> _The problem_: Each record is to be copied exactly, with its pictures left behind.

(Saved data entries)
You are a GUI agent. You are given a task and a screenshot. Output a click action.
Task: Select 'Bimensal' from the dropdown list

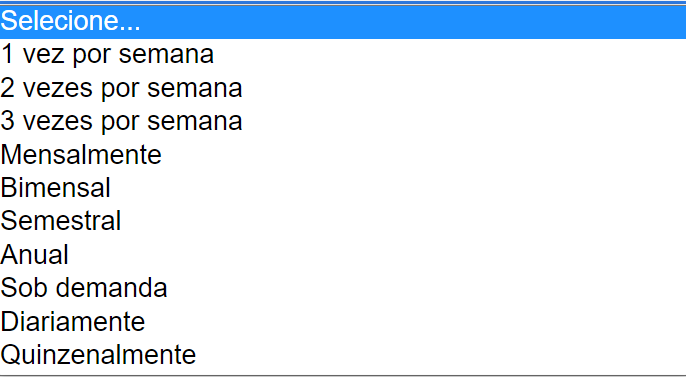click(x=343, y=188)
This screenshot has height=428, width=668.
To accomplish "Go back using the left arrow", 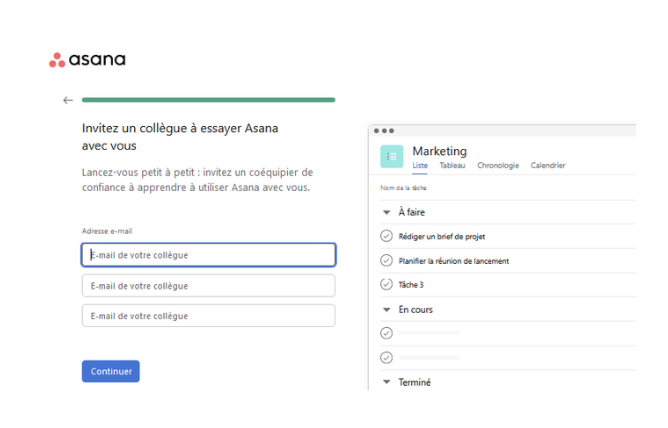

> _Response_:
You are a GUI agent. You are given a task and a screenshot. Output a click action.
Task: Select 'Bimensal' from the dropdown list

click(x=343, y=188)
This screenshot has height=428, width=668.
To accomplish "Go back using the left arrow", 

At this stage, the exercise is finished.